Everyone should make that improvement in their hardware. Everyone should get rid of code implementing matrix mult and make the hardware call instead. It's common sense. Not to put too fine a point on it, but your complaint assumes that GeekBench is based on code that has implemented all those changes.

chipdart · 2024-11-01T06:36:02 1730442962

> Are you implying there are no use cases for matrix multiply?

The whole point is that these highly specialized scenarios are only featured in very specialized usecases, and don't reflect in overall performance.

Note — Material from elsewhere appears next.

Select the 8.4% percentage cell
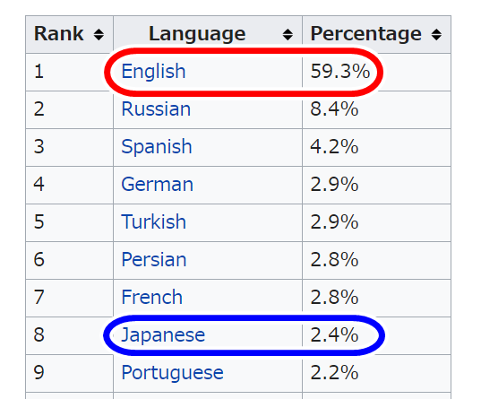 (x=376, y=109)
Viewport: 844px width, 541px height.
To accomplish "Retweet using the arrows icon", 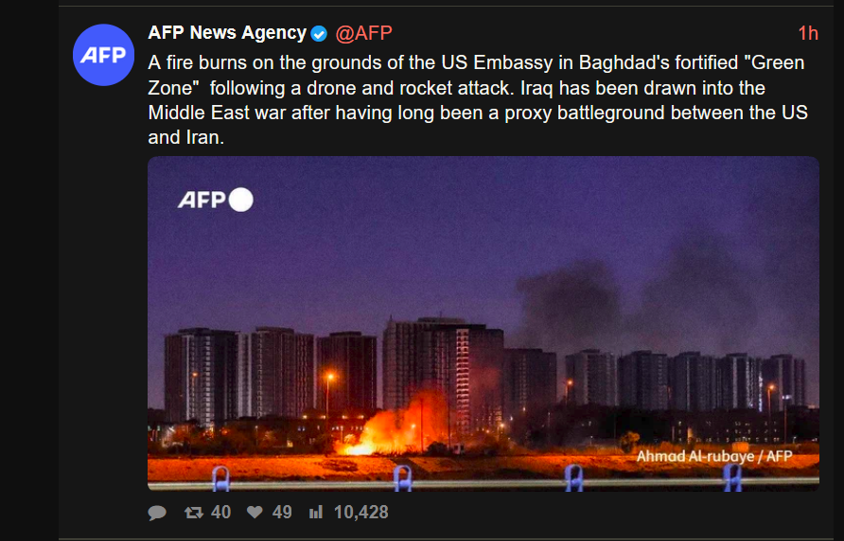I will click(x=194, y=512).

We've been dealing with the regular release of specialized processor operations for a couple of decades. This story is not new. You see cherry-picked microbenchmarks used to plot impressive bar charts, immediately followed by the realization that a) in general this sort of operator is rarely invoked with enough frequency to be noticeable, b) you need to build code with specialized flags to get software to actually leverage this feature, c) even then it's only noticeable in very specialized workloads that already run on the background.

I still recall when fused multiply-add was such a game changer because everyone used polynomials and these operations would triple performance. Not the case.

And more to the point, do you believe that matrix multiplication is a breakthrough discovery that is only now surfacing? Computers were being designed around matrix operations way before they were even considered to be in a household.

miahi · 2024-10-31T10:28:25 1730370505

I'm not complaining, I'm just saying that the higher numbers of that benchmark result do not translate directly to better performance for all software you run. Deep learning as it is right now is probably the main application that benefits from this extension (and probably the reason why it was added in hardware at this point in time).

parsimo2010 · 2024-10-31T12:11:31 1730376691

Well you're really just describing benchmarks- if the benchmark doesn't represent your standard workflow then it probably isn't a good reference for you. But Geekbench includes a bunch of components based on real-world applications like file compression, web browsing, and PDF rendering. So it probably isn't perfect, but it's likely that the M4 will feel a bit faster in regular use compared to an older generation MacBook Pro.